I feel like I’m going crazy. Nobody understands what I’m going through or how I’m feeling right now.
I have severe health anxiety, and I’m currently going through a health problem that is scaring the crap out of me.
I visited the dr last week due to problems I have been having, my left testicle had become larger than my right one, and I was getting an aching pain and swelling in my scrotum. This is following previous issues that I had which included feelings of needing a wee, pretty much straight after finishing, and feeling like there was wee still in the tip of my penis and feeling like it was going to dribble out.

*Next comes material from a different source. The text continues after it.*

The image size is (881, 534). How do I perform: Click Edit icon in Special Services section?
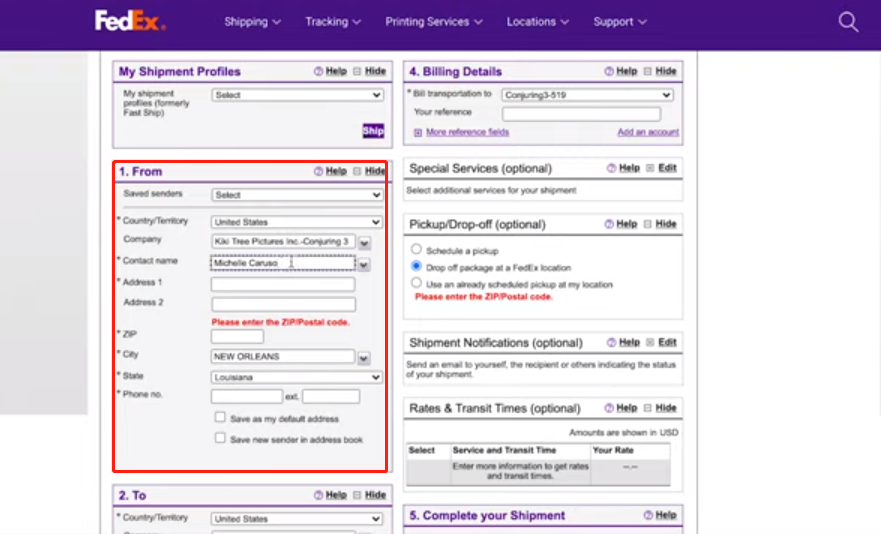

The dr told me that he thought I had a case of Epididymytis and prescribed me a two week course on Doxycycline. I have been on the antibiotics over - a week now, and still every night without fail I’m getting the same dull ache in my testicles, in my groin and into my pelvis, and whenever I research this on google, it is telling me that it’s testicular cancer, bladder cancer, prostate cancer, colon cancer, pancreatic cancer, literally every cancer and I’m scared to death!
The dr has sent a referral to the hospital for an ultrasound of my testicles also but I still haven’t been contacted yet to get booked in for this, and I just feel like I’m waiting around, that I’ve got cancer and that I’m going to die and I’m scared to death.
Sorry to vent, but I just don’t know what to do, the waiting around is horrible, I just can’t stop worrying that I’ve got cancer, and I just feel like I’m in a constant state of panic.